Only the images are to be dropped; the records themselves must be repeated exactly.

#### Supplied information:
== == ==

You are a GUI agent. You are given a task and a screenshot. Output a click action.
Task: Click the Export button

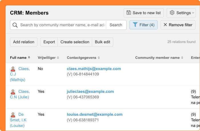49,42
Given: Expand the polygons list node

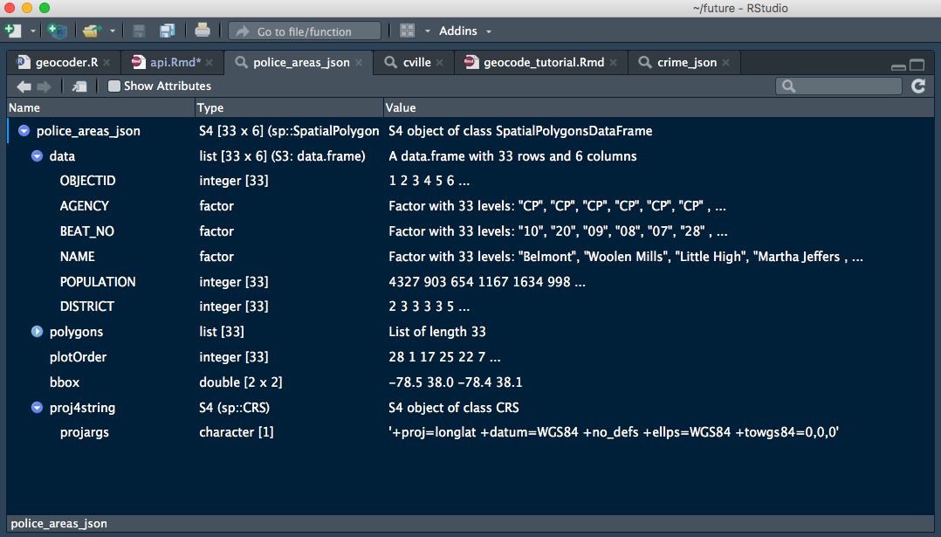Looking at the screenshot, I should tap(38, 332).
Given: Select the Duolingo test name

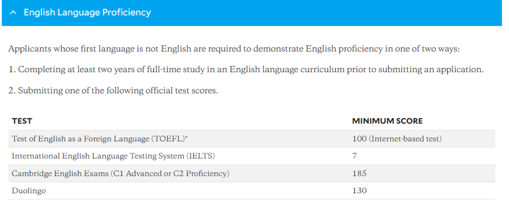Looking at the screenshot, I should click(x=29, y=191).
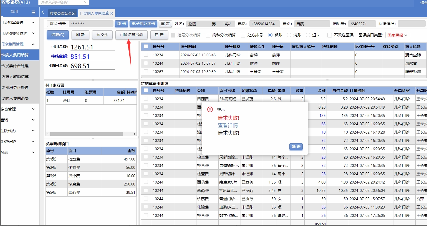Click the 确定 button in error dialog
Viewport: 427px width, 226px height.
click(296, 147)
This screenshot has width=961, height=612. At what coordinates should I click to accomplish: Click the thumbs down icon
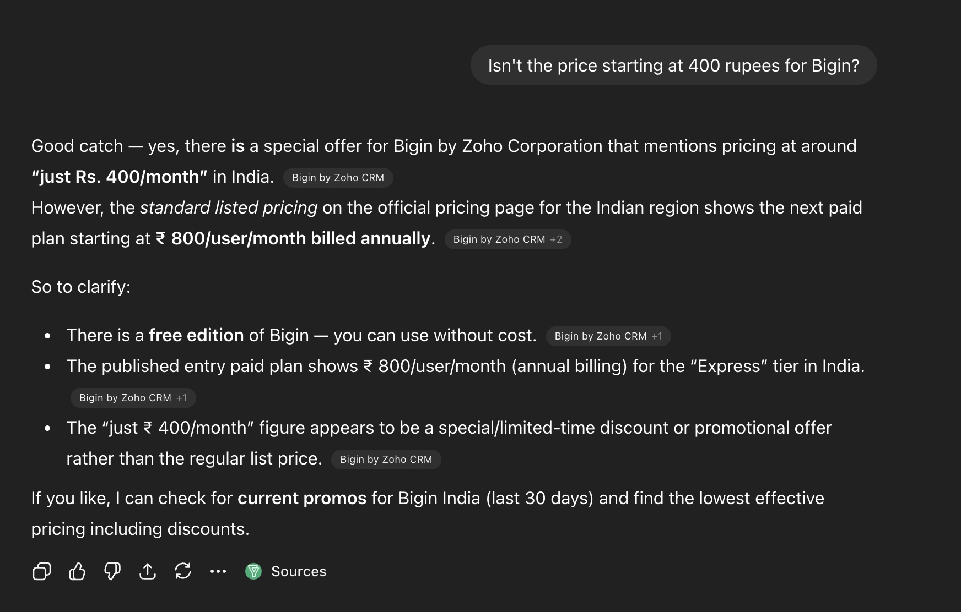(x=112, y=571)
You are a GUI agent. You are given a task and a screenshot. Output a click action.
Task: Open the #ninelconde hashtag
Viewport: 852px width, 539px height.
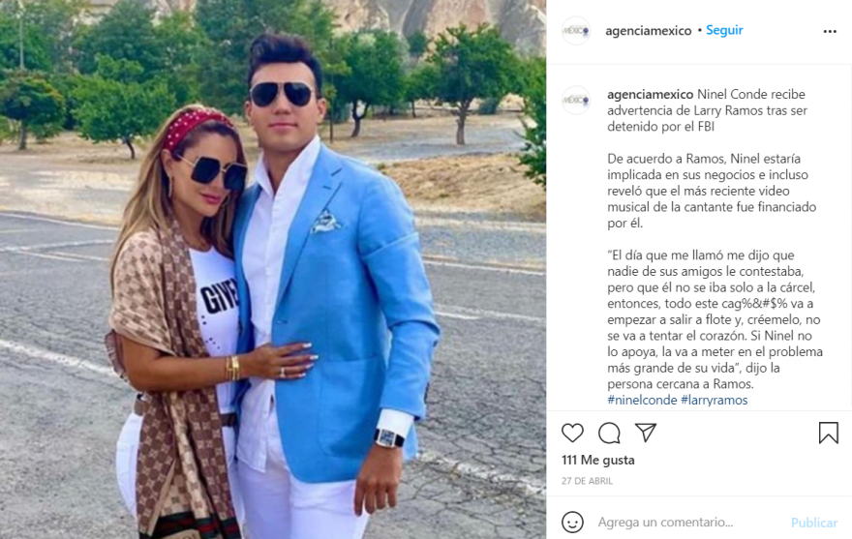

== == ==

#### Solution to this exercise:
You are a GUI agent. You are given a task and a screenshot. Output a click action.
Task: Click the Export button

49,42
Given: Expand the polygons list node

Looking at the screenshot, I should tap(38, 332).
Given: Select the Duolingo test name

Looking at the screenshot, I should click(x=29, y=191).
Click the 确定 button in error dialog
Viewport: 427px width, 226px height.
click(296, 147)
This screenshot has width=961, height=612. At what coordinates should I click to accomplish: Click the thumbs down icon
(x=112, y=571)
You are a GUI agent. You are given a task and a screenshot. Output a click action.
Task: Open the #ninelconde hashtag
Viewport: 852px width, 539px height.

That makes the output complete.